Bortolin reforça que a queda contínua no custo da energia solar e da energia eólica abre espaço para ampliar a competitividade do hidrogênio verde. Porém, para que isso aconteça de forma acelerada, é necessário reduzir o custo dos eletrolisadores e aumentar sua eficiência — exatamente os dois pontos atacados pela inovação criada pela USP.
Com soluções mais acessíveis, o país pode combinar seu potencial renovável abundante com tecnologia desenvolvida internamente, gerando oportunidades econômicas e fortalecendo sua posição estratégica no mercado global.
Aplicações industriais e desafios para reduzir emissões
O hidrogênio produzido por eletrólise já vem sendo estudado como alternativa de descarbonização em processos industriais considerados difíceis de eletrificar. O setor siderúrgico, por exemplo, depende de combustíveis fósseis para reduzir minérios e alcançar temperaturas elevadas. Segundo Bortolin, o hidrogênio representa a alternativa mais viável para substituir carvão e gás natural nessas operações.
Além disso, o hidrogênio pode ser utilizado para:
- produção de amônia e fertilizantes;
- operações químicas de refino;
- transporte pesado e de longa distância;
- armazenamento sazonal de energia em sistemas renováveis.
No entanto, produzir hidrogênio verde em larga escala exige tecnologias mais eficientes e econômicas. A pesquisa da USP demonstra que há caminhos para reduzir essas barreiras, reforçando que a inovação tecnológica será fundamental para acelerar a transição energética em diferentes segmentos econômicos.
Outros projetos em desenvolvimento no RCGI
A equipe da Poli-USP informou que há outras pesquisas paralelas sobre sistemas de eletrólise e métodos de produção de hidrogênio. Conforme Amaral, o grupo trabalha para consolidar métricas que comprovem a eficiência e a estabilidade dos reatores em diferentes condições operacionais. Essa etapa é essencial para validar o desempenho e iniciar testes de campo.

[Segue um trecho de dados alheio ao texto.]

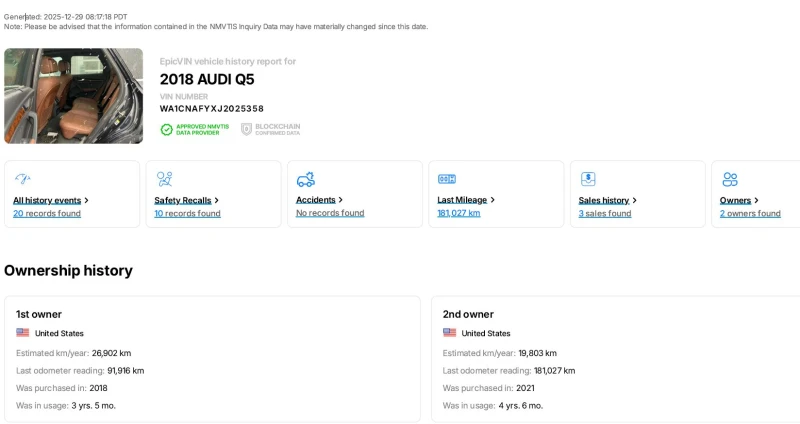This screenshot has height=424, width=800.
Task: Click the green Approved NMVTIS checkmark badge
Action: click(167, 129)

O novo eletrolisador já passou por experimentos preliminares e apresentou resultados promissores, mas ainda precisa evoluir até atingir níveis aceitáveis de operação contínua. Bortolin afirma que o processo de maturação tecnológica é gradual, envolvendo ajustes e testes repetidos até que o equipamento seja capaz de operar com segurança e estabilidade prolongada.
A perspectiva é que, com o avanço das pesquisas e o apoio institucional da universidade, o equipamento avance para fases posteriores de prototipagem e avaliação industrial.
Importância da inovação tecnológica com hidrogênio verde
A criação de um eletrolisador sem membrana pela USP representa um passo relevante na trajetória brasileira de desenvolvimento em energias renováveis. A inovação tecnológica é fundamental para reduzir custos, aumentar a competitividade e permitir que países com alto potencial solar e eólico ampliem sua participação no mercado internacional de hidrogênio.
Além disso, o Brasil possui características únicas para prosperar nesse setor. Conta com vasta disponibilidade de recursos naturais, capacidade de expansão renovável e crescente interesse de empresas e instituições de pesquisa. Por isso, avançar na pesquisa científica é essencial para consolidar um ecossistema nacional capaz de competir globalmente.
A nova tecnologia criada pelo RCGI demonstra que o país pode desenvolver soluções estratégicas e contribuir para uma matriz energética mais limpa, estável e sustentável. À medida que o hidrogênio verde ganha espaço em agendas internacionais, inovações como essa reforçam o papel do Brasil na economia de baixo carbono, apoiando a indústria, estimulando investimentos e atendendo às demandas climáticas globais.